И тогда вышел мальчик, которого мы даже не замечали, — так, вился вокруг нас пацан! — и сказал:

— И я с тобой, батько!

— Пидемо, — ответил отец.

И вдруг из темноты вынырнула Наташка со своей санитарной сумкой на плече и молча стала рядом с ними.

— Вот и гарно, — сказал старик.

Озол что-то хотел сказать, но Наташа предупредила его:

— Я пойду, Жан, — сказала она. И он промолчал.

Мы кое-как расположились на поляне. Я помню, что долго не могла согреться в своей мокрой одежке, а костер разжечь Озол не разрешал. Потом я заснула, как в омут свалившись, и, кажется, спала всего несколько минут. Меня разбудил Володька. Было все еще темно, но на востоке, где должно было всходить солнце, расплывалось светло-розовое бессильное пятно.

— Пойдем искать их. Тревожно что-то. Озол беспокоится. И стрельба прекратилась, — сказал Володька.

Мы пошли — Володя впереди, я — сзади. В редеющей тьме я видела его затылок под околышем железнодорожной фуражки и красный бант на штыке винтовки, отвисший от сырости.

Мы шли лесной тропой, вьющейся, казалось, бесконечно между стволов и уже ясно различимой в бледном свете утра.

Опушка открылась перед нами. Она обрывалась оврагом. Что-то торопило нас, что-то подгоняло нас к самому обрыву.

Что-то белело на дне оврага страшной, неестественной белизной. Володька побежал по склону, и я за ним, скользя по мокрой траве, оступаясь, руками цепляясь за мокрую и почему-то липкую траву.

Первым мы увидели мальчика, распростертого на дне оврага между крутых, травянистых берегов его. Совсем нагой и словно светящийся, лежал он в глубокой вечной своей купели, в такой страшной тишине, какая не могла и не должна была быть на этом свете.

Старик висел на дереве над сыном, едва не касаясь его пальцами вытянутых ног, словно в последней смертной судороге хотел дотянуться до родной плоти.

— Замолчи! Замолчи! Слышишь? Замолчи, а то вдарю! — кричал Володька, и тут я только заметила, что все время повторяю одни и те же слова: «Они увели ее. Они увели ее».

Мы бежали по оврагу и вдруг увидели Наташку... Она не была убита. Она была растерзана.

Четыре месяца гонялись мы за бандами.
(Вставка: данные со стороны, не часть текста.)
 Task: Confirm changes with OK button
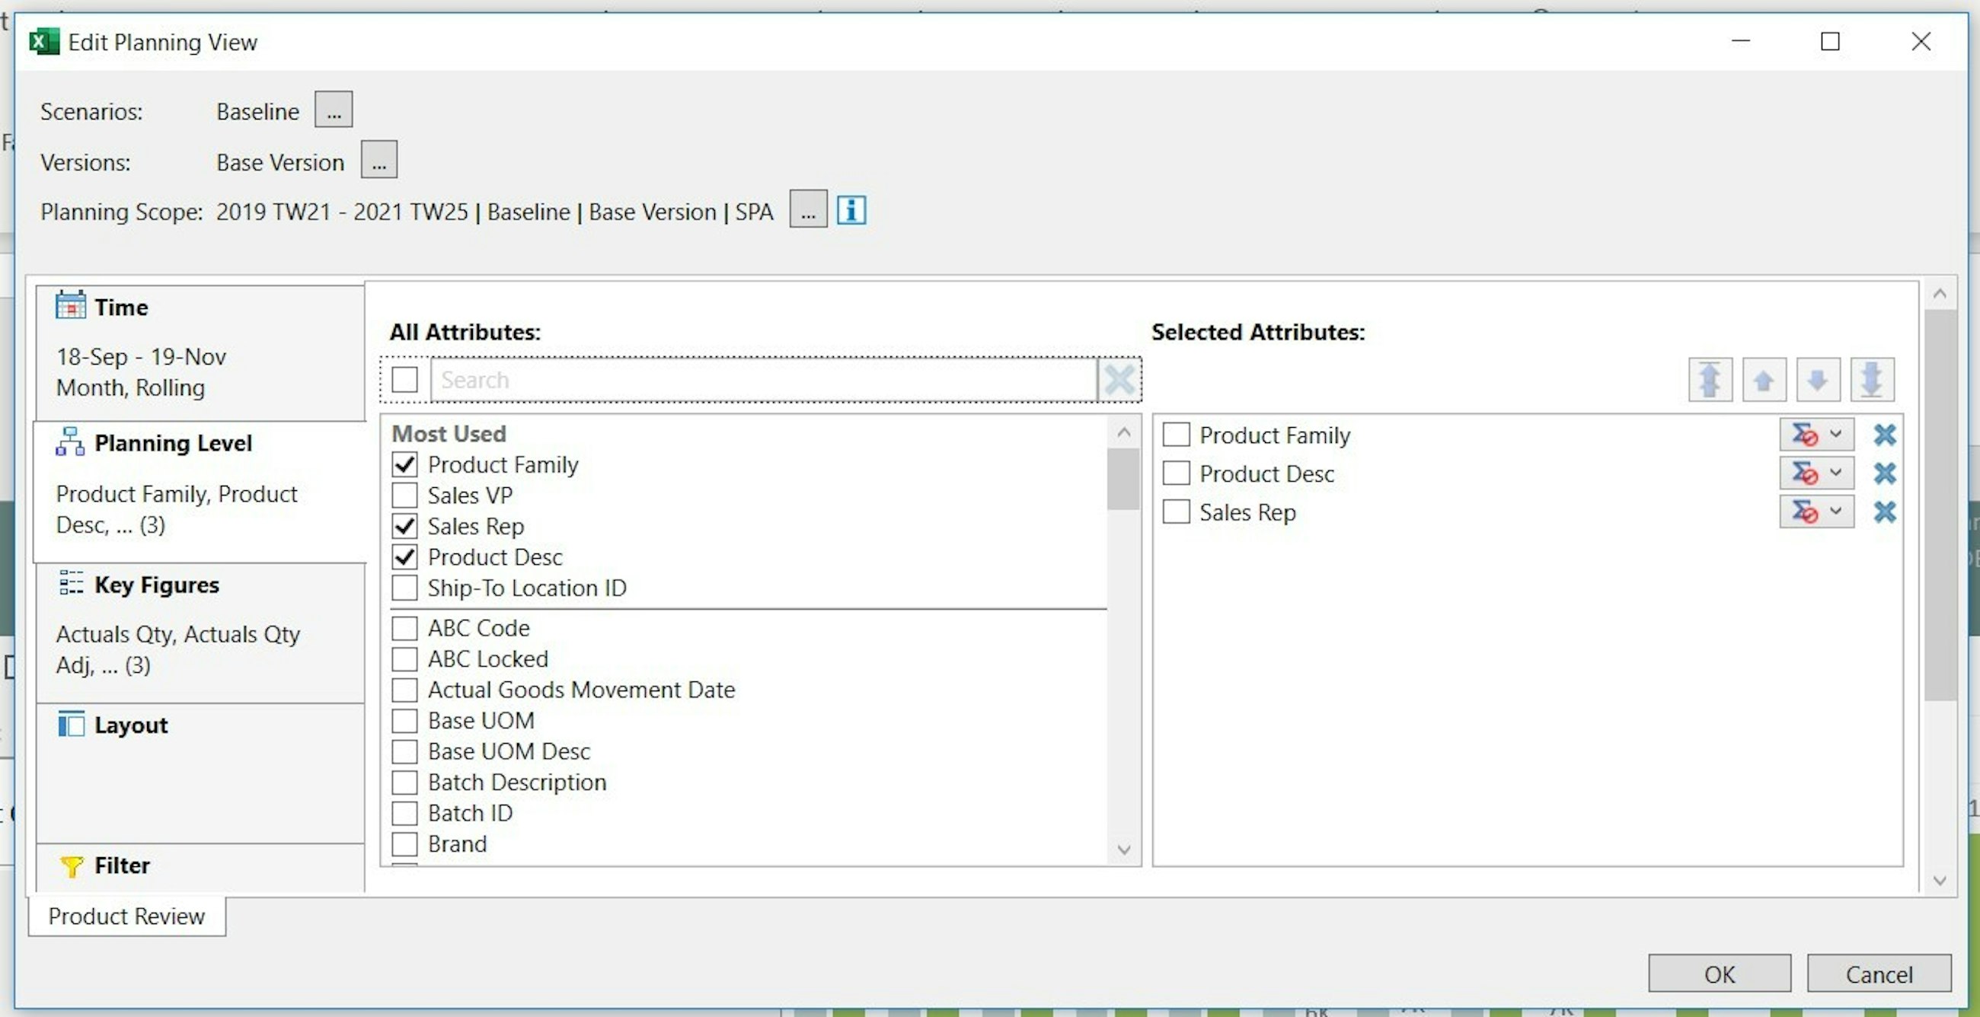coord(1719,974)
Четыре месяца почерневший и сухой, как уголь, Озол водил нас по лесам и полям, то зеленым, то заиндевевшим, под гудение проводов, под свист пуль, под стрекот пулеметов, под ржание коней.
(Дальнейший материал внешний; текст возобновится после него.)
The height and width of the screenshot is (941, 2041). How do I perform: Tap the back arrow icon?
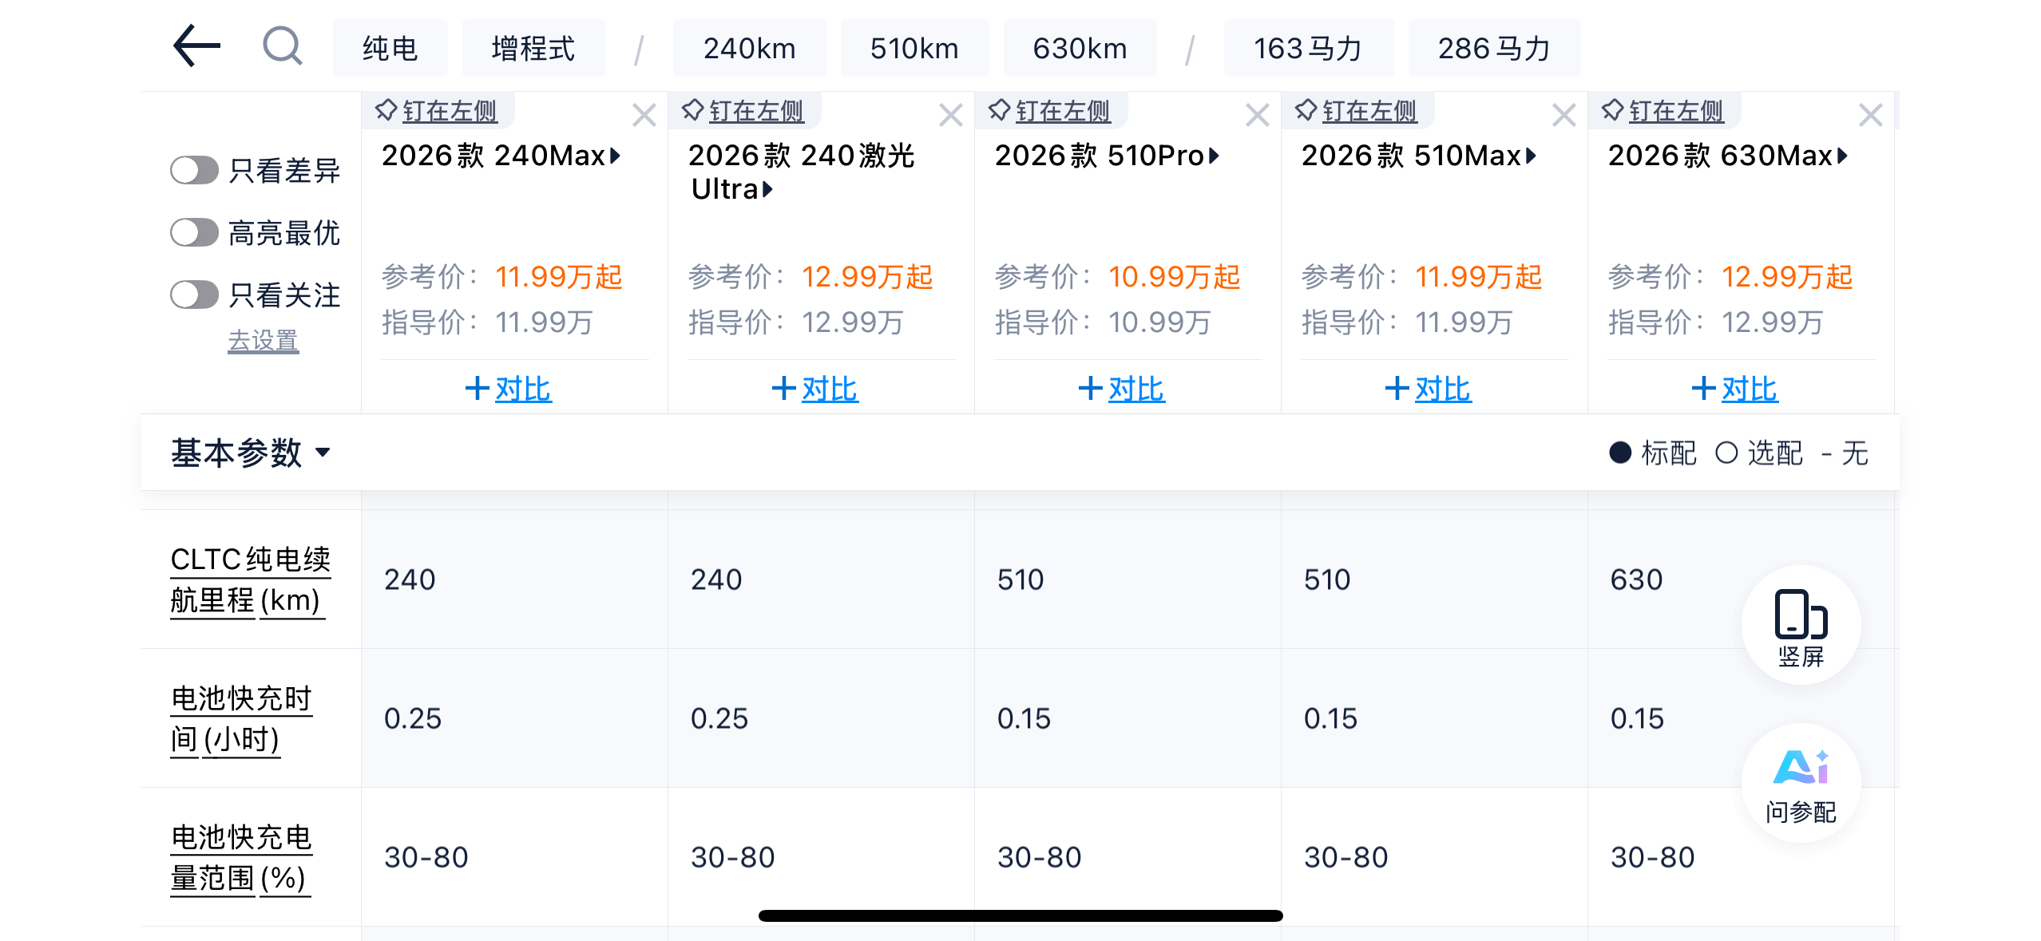196,46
Однажды как из-под земли поднялся впереди нас отряд богатырей. В длинных кавалерийских шинелях с «разговорами» — зелеными петлицами на груди, горяча шенкелями коней, покачивая пиками остроконечных шлемов, грозно и неотвратимо двигались они, негромко, слаженно ведя песню про «сынов батрацких», про «вильну Украину».

Это на смену нам двинули против банд отряд курсантов Высших военных курсов ВУЦИК имени Григория Ивановича Петровского.

Нас распустили. Мы уже не были «чоновцами». Мы опять стали штатскими юношами и девушками. Но прежними мы не стали.

Медленно, еле волоча ноги, словно старушка, подходила я к парикмахерскому салону «Ампир». Но что это? Вечно замазанные витрины были отмыты. За зеркальными окнами торчали гипсовые головки в причудливо завитых париках. Мужчины в белых халатах — мне почудилось было, что это санитары, — хлопотали около полулежащих в мягких креслах женщин. А женщины улыбались кощунственными, беспечными улыбками. Это и был «Ампир» в действии.

Потрясенная, я подымалась по знакомой лестнице, ступеньки которой, мне показалось, стали выше. Снизу я заметила Гришку-сахаринщика, стоявшего у двери с «гландами».